When the world is in chaos, you can bet your bottom dollar that scammers aren’t too far behind. We’ve seen countless times that criminals use world events or local disasters as a lure for their schemes, hoping to get rich quickly. Tap or click for three immediate steps if you fall for a scam.
Unfortunately, scammers are now taking advantage of flight disruptions. Staff shortages at airlines have caused many flights to be canceled or delayed. Thieves are taking advantage of this and trying to rip travelers off.
Read on to see how the scams work and what you can do to avoid being ripped off.
Here’s the backstory
Many airlines are dealing with staff shortages. This has led to several flight delays and cancellations. That’s when panic sets in as you scramble to look for a different way to get to your destination.
The best thing you can do is stay calm and look for a reasonable replacement flight. But that can be tricky when the travel websites you visit tell you that there are no flights or they are fully booked.
But there’s another phenomenon to worry about beyond a missed flight. The Better Business Bureau (BBB) warns that scammers are trying to cash in on all the recently canceled flights. Scammers are creating fake airline ticket booking sites or customer service numbers to charge travelers for Rescheduling flights.
The scam works by criminals creating a fake booking website with seemingly legitimate flights. Nothing seems out of the ordinary, and the price is lower than expected. But as soon as you book a flight and pay for it, the company calls to say there is an additional charge to finalize the booking.

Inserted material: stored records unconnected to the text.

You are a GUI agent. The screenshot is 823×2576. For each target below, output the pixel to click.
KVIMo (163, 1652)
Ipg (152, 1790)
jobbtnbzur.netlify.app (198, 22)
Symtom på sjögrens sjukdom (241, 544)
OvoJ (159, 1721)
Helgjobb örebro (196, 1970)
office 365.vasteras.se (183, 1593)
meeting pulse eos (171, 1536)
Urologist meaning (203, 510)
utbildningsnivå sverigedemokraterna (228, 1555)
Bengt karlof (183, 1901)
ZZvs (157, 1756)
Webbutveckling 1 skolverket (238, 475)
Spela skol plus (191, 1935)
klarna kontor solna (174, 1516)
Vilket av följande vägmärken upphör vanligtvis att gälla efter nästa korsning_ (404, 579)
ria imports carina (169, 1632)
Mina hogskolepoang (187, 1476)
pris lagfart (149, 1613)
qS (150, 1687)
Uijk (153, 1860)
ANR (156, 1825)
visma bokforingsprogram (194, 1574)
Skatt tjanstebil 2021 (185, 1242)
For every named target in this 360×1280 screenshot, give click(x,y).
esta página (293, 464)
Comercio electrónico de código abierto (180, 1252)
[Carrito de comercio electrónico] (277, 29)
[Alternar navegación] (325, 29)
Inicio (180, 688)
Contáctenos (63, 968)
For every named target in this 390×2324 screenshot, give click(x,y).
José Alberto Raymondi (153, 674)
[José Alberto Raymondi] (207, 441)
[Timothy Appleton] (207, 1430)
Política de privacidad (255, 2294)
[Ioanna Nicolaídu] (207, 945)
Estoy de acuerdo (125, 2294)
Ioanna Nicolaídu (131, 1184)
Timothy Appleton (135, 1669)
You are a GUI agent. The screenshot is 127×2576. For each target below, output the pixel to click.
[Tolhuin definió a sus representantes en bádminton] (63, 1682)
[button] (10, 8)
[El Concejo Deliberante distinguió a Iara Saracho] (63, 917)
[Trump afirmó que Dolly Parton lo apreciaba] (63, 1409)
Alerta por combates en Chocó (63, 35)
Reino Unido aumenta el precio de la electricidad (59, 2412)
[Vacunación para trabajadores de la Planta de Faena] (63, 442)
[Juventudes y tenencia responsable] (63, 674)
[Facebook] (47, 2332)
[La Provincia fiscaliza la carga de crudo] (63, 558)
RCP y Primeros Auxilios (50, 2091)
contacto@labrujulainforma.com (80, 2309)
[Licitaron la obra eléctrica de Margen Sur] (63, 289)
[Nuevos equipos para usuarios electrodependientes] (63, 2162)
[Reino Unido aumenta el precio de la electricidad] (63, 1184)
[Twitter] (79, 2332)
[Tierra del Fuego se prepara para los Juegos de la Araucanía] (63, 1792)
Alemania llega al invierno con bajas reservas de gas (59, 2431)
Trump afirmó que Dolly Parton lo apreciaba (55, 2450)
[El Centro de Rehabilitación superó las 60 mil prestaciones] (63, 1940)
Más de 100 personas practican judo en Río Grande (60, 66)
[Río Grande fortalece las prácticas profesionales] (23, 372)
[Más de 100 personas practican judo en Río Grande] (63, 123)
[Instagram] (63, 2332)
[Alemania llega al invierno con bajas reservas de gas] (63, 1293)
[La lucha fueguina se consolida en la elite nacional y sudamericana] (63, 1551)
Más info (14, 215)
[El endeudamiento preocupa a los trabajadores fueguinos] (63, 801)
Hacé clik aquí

The scammers already have your money, and the call is to get even more from you. When you go to the airport, you’ll find that you aren’t on the passenger list or that your flight doesn’t even exist.
The BBB warns that there is another variation on the scam.In this version, your original flight is just fine, but scammers send out fake cancellation notices.The message says you must rebook your flight by phoning the provided number, and the airline books you on another flight.
“However, if you follow up with real airline support, you’ll discover that nothing was wrong with your original flight. The message was a scam, and you just gave your credit card details to a con artist,” the BBB explains.
How to avoid travel scams
Before you click on a random link in the hopes of scoring a last-minute flight, there are a few things that you must do to ensure your safety. Here are suggestions from the BBB on avoiding travel scams:
- Do your research. If you come across a company you haven’t dealt with before, research it before making any purchases. Check BBB.org for reviews and feedback from previous customers.
- Double-check flight details before calling support. Scammers are sending fake airline cancellation emails and text messages that can easily be mistaken for the real deal. Confirm the information in the message, such as the flight and reservation numbers, is correct before calling customer support.
- Confirm the URL before entering personal and payment information. It can be easy to click on a sponsored ad or impostor website. Before entering sensitive information, double-check that you are on the right website and that the link is secure. (Secure links start with “HTTPS//” and include a lock icon on the purchase page.) Tap or click here for ways to ensure each site you visit is secure.
- Be wary of third-party websitesSome websites appear to offer a legitimate service but are only fronts for a scam. Be suspicious of websites with no working customer service number or physical address. Typos and grammatical errors can be indications of a scammer’s handiwork.
- Make online purchases with your credit cardFraudulent charges on a credit card can usually be disputed. That might not be the case with other payment methods. Unfortunately, there is no way to get back the personal information you may have shared.
If you’ve been a victim of an airline ticket or other travel scam, report your experience at BBB.org/ScamTracker.